04 - I will keep loving you

500 64 39
                                    

Kali ini,

kau sampai pada pertengahan hidupmu.

Kau bertemu banyak orang pada lembar satu dari tiga ratus enam puluh lima.

Kau tambatkan hatimu pada seorang wanita yang memijaki naungan yang sama denganmu.

Kau berikan segala afeksi,

menggantukan dirimu pada seseorang yang bersifat semu.

Kau yang memicu kehancuran itu,

sedang mengucap kalimat penuh rasa sesal yang menjerumuskanmu pada jurang gelap.

Membelenggumu sedemikian kuat.

Sampai sebuah kalimat rancu juga kenyataan pahit membawamu pada ketakutan besar akan sebuah perpisahan.

Pada akhirnya, kau kehilangan 'lagi.

- The J

•••

Beberapa hari terlewat tanpa terjadi hal penting di dalamnya. Aku sibuk mengurus toko bungaku, sedangkan Jimin sibuk dengan berkas kantornya, yah, dari awal Jimin sudah begitu. Selepas malam yang membuat aku menangis tersedu-sedu, Jimin tak berbicara lagi padaku. Dia memilih tidur di ruang kerjanya, pergi sebelum aku membuka kelopak mata dan kembali setelah aku bergulat dalam mimpi panjang yang tak akan pernah ada akhirnya.

Keadaan kami lebih canggung dari sebelumnya. Sangat asing. Kami tidak pernah bertemu padahal kami pulang ke rumah yang sama. Aku heran sebenarnya di sini siapa yang salah? Mengapa dia yang bersikap seolah-olah dia yang menyakitiku? Ah, benar, memang aku yang menyakitinya. Tapi, haruskah dia membalasnya seperti itu padaku? Berpikir sedemikian rupa membuat kepalaku sakit. Aku makin merasa bersalah karena seharusnya sebagai istri aku mengurus suamiku dengan baik. Bukan seperti ini.

Aku memikirkan banyak hal tiap harinya. Mencemooh sendirian sebagai gantinya sebab aku kesal, namun aku tak bisa mengutarakannya. Aku merutuki diriku sendiri pada akhirnya. Juga semesta yang semakin kurang ajar kelihatannya. Bagaimana bisa dia selalu mengetahui apa yang aku rasakan? Akhir-akhir ini sering turun hujan, bersamaan dengan turunnya bulir-bulir air mataku yang tak dapat lagi menampung sedemikian banyak.

Aku menangis dalam diam. Aku merindukannya. Demi apapun ini sulit. Kami selalu bertemu meski tak pernah menciptakan ruang obrolan yang nyaman, namun sekarang sepertinya akan semakin sulit. Melihat sorot mata Jimin untuk terakhir kalinya, aku tak bisa, mungkin memang malam itu aku menangis karena ucapan Jimin, namun sebagian besar adalah karena rasa bersalahku padanya.
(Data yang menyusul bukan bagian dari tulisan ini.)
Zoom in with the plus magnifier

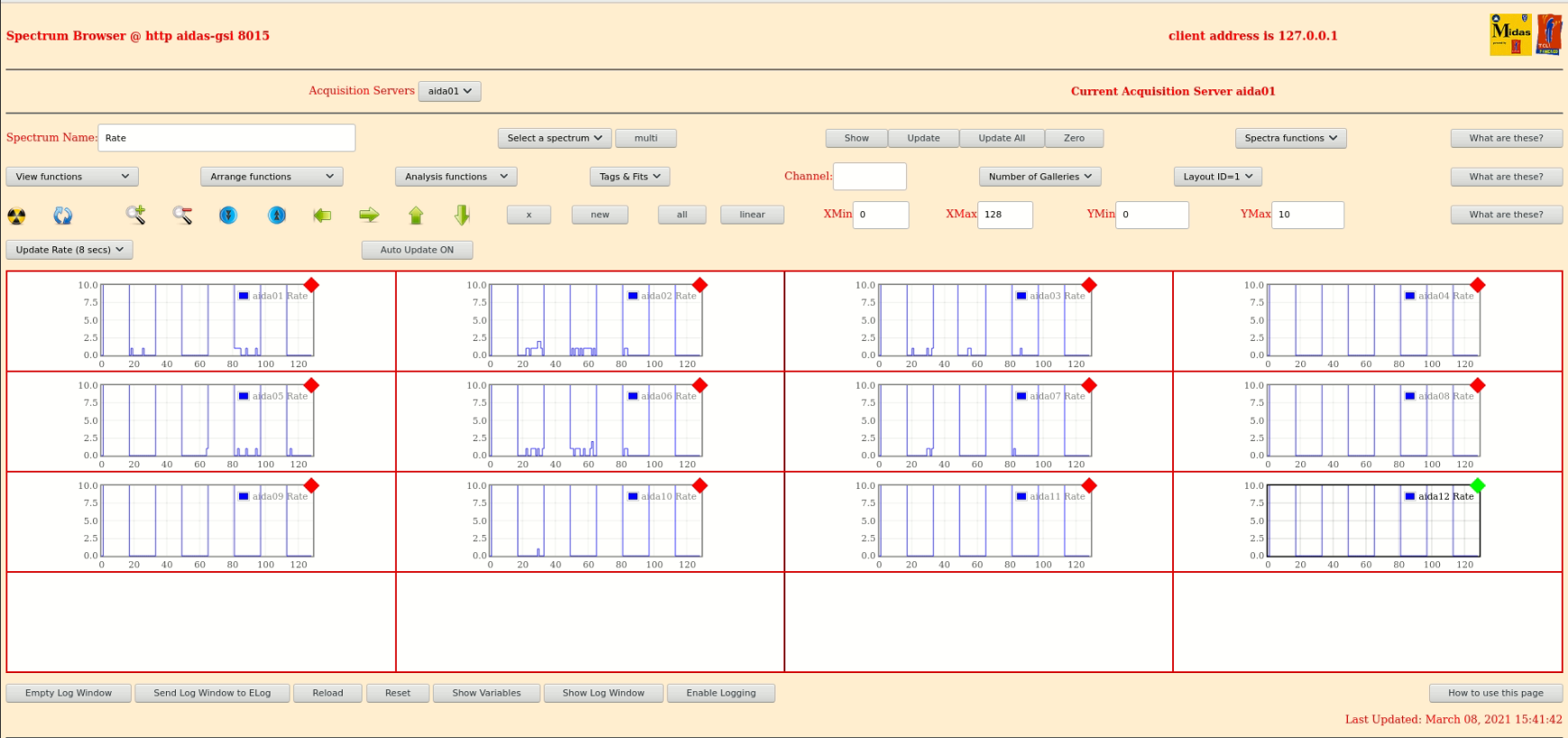[x=135, y=215]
Bagaimana tatapan matanya mengikat pikiranku untuk terus mengingatnya.

Melihat Jimin yang terluka, itu jauh lebih sakit. Aku tahu pria itu mati-matian menahan tangis. Yang dikonklusi pria itu adalah; laki-laki tidak menangis. Ya Tuhan, jadi, untuk apa pencipta membuat air mata kalau tidak untuk dikeluarkan? Setidaknya dia harus membuat dirinya merasa lebih baik alih-alih bergulat dalam perasaan malu ketika orang mendapatinya menangis.

Aku tak tahu harus melakukan apa di sore hari yang sejuk ini. Aku hanya berjalan tanpa arah, tatapan yang entah berhenti pada objek mana, juga serebrumku yang kacau. Aku mungkin benar melangkah mengikuti kata hatiku. Mencari jawaban, juga sebuah pertanyaan baru. Bukankah begitu, tak akan ada habisnya? Tapi, mau bagaimana lagi, kaki-kaki jenjangku mengarah masuk ke dalam Columbarium dan berhenti tepat di depan tempat Seolji beristirahat untuk terakhir kalinya. Aku menghela napas, menatap gadis malang yang tengah tersenyum menawan dalam sebuah bingkai kotak. Senyum yang mungkin saja membuat Jimin jatuh cinta.